Short problem: Reproduce everything from the line containing "467x336 pixels. At" down to the line containing "tap(58, 169)", substituting "engraving head" for "laser head" and leaving all else unchanged. Omit the pictures.

Data extract:
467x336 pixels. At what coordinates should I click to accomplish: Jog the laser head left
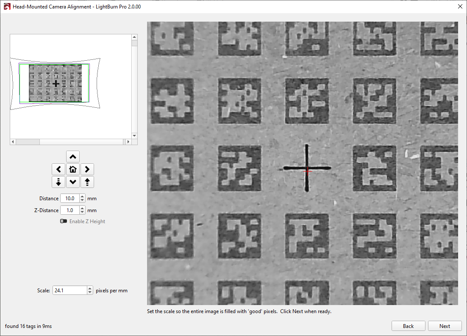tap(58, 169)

* * *

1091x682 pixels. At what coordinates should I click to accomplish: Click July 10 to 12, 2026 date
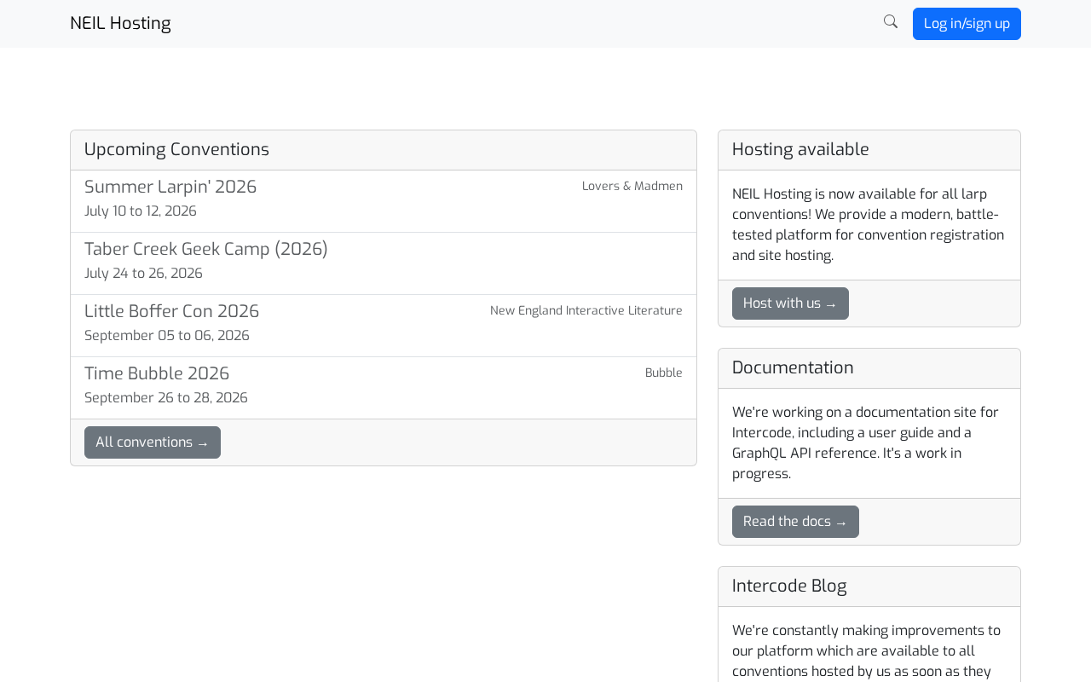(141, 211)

==

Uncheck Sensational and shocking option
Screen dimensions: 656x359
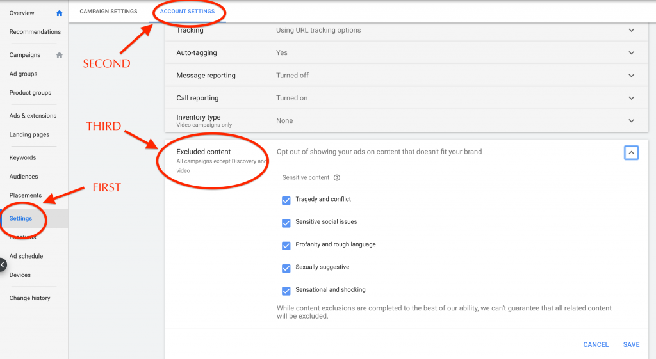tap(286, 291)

Response to this exercise:
467x336 pixels. At what coordinates should I click to accomplish: Jog the engraving head left
tap(58, 169)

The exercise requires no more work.